■ **WHAT THIS TASK INVOLVES**: Output every entry below exactly as it is written.
━━ STORED DATA ━━
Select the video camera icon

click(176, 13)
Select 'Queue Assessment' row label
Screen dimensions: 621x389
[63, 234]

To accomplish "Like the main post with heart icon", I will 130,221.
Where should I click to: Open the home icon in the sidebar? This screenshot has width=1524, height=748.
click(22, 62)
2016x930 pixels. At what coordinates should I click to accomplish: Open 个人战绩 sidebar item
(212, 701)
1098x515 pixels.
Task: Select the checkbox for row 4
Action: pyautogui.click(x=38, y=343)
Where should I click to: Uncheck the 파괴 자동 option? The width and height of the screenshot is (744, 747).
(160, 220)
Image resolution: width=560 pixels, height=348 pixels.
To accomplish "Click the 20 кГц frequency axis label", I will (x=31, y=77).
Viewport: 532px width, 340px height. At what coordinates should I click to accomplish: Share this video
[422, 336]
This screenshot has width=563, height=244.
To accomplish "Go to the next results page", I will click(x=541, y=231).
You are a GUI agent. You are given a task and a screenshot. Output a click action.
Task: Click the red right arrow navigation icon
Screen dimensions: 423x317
━━━
■ **RESULT**:
Select the video camera icon

click(176, 13)
Select 'Queue Assessment' row label
Screen dimensions: 621x389
[63, 234]

To accomplish "Like the main post with heart icon", I will 130,221.
Where should I click to: Open the home icon in the sidebar? This screenshot has width=1524, height=748.
click(22, 62)
2016x930 pixels. At what coordinates should I click to accomplish: Open 个人战绩 sidebar item
(212, 701)
1098x515 pixels.
Task: Select the checkbox for row 4
Action: pyautogui.click(x=38, y=343)
Where should I click to: Uncheck the 파괴 자동 option? The width and height of the screenshot is (744, 747).
(160, 220)
Image resolution: width=560 pixels, height=348 pixels.
To accomplish "Click the 20 кГц frequency axis label", I will (x=31, y=77).
Viewport: 532px width, 340px height. At what coordinates should I click to accomplish: Share this video
[422, 336]
This screenshot has width=563, height=244.
To accomplish "Go to the next results page", I will click(x=541, y=231).
You are a GUI agent. You are given a task and a screenshot. Output a click action.
Task: Click the red right arrow navigation icon
Screen dimensions: 423x317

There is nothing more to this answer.